>> START Given data

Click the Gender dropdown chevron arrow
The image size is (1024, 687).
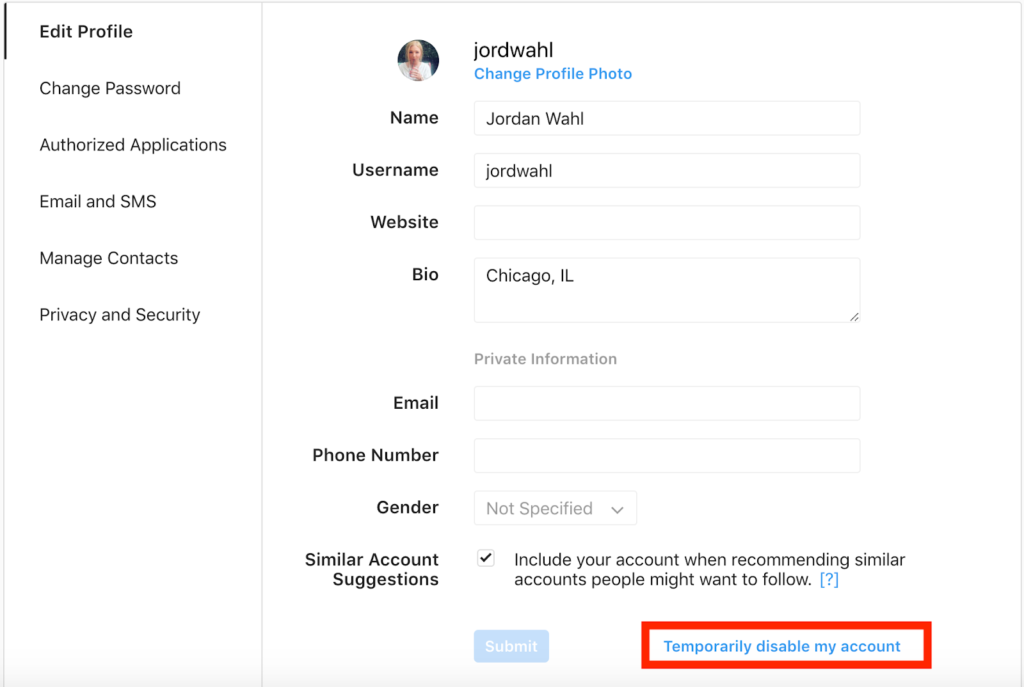(x=617, y=509)
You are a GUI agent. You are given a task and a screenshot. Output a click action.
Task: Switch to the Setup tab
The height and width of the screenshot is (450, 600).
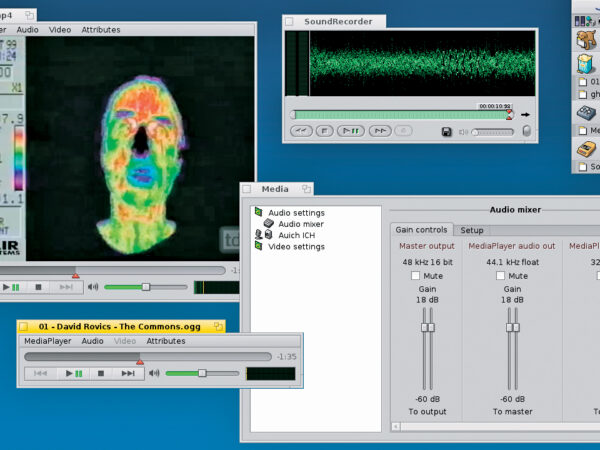(x=472, y=229)
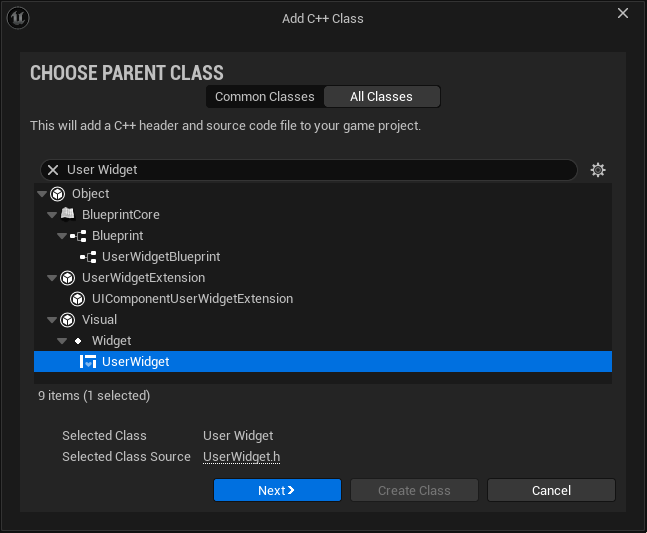647x533 pixels.
Task: Collapse the BlueprintCore tree node
Action: 52,215
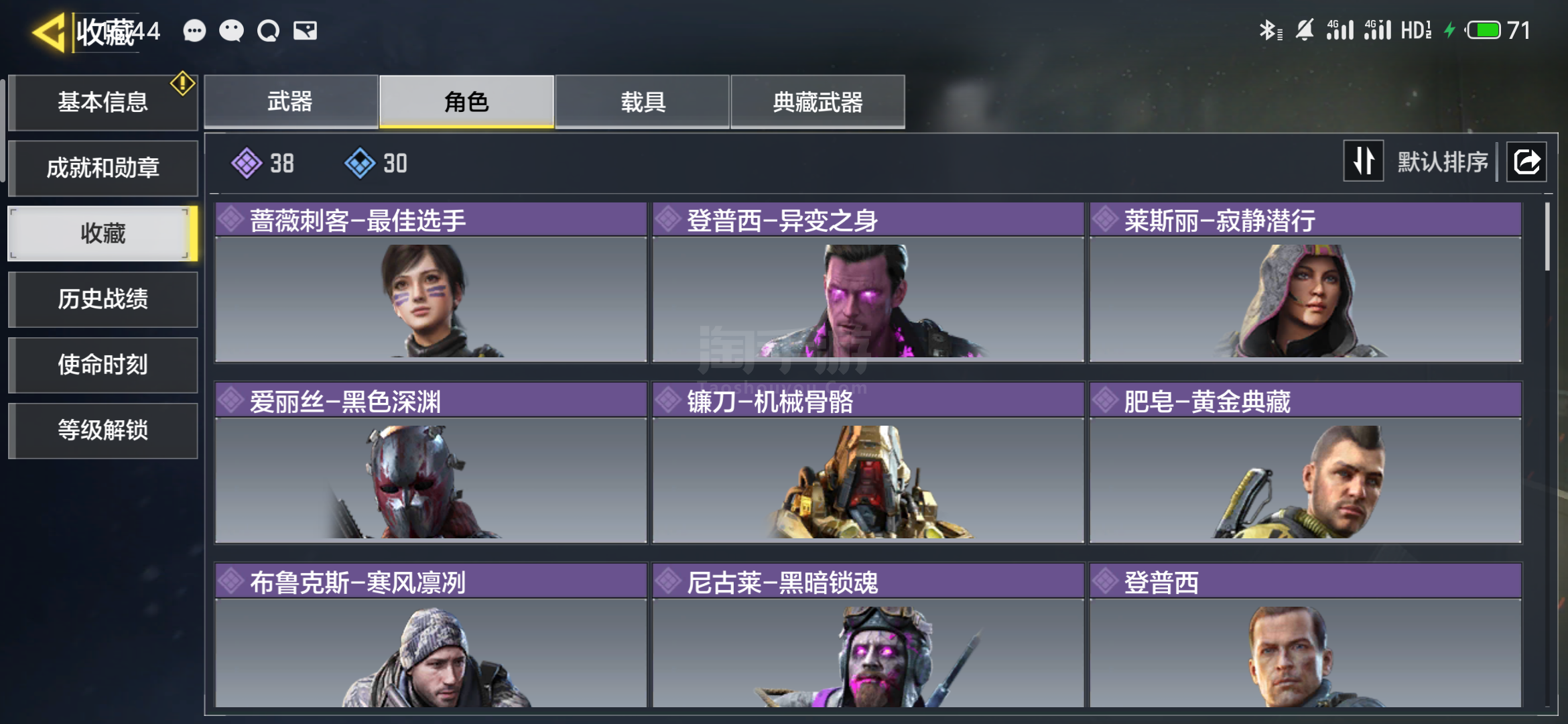1568x724 pixels.
Task: Open the 使命时刻 sidebar button
Action: (x=103, y=365)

>> END Given data

→ **Direction**: Rewrite the lines above, replacing every "screenshot" with "screen capture" and keeping everything else the same. Leave the pictures out of your answer.

→ **Completed exercise**:
Click the Gender dropdown chevron arrow
The image size is (1024, 687).
(x=617, y=509)
You are a GUI agent. You are given a task and a screen capture. Output a click action.
Task: Switch to the Setup tab
The height and width of the screen capture is (450, 600).
(x=472, y=229)
647x533 pixels.
Task: Collapse the BlueprintCore tree node
Action: 52,215
1568x724 pixels.
Task: Open the 使命时刻 sidebar button
Action: (x=103, y=365)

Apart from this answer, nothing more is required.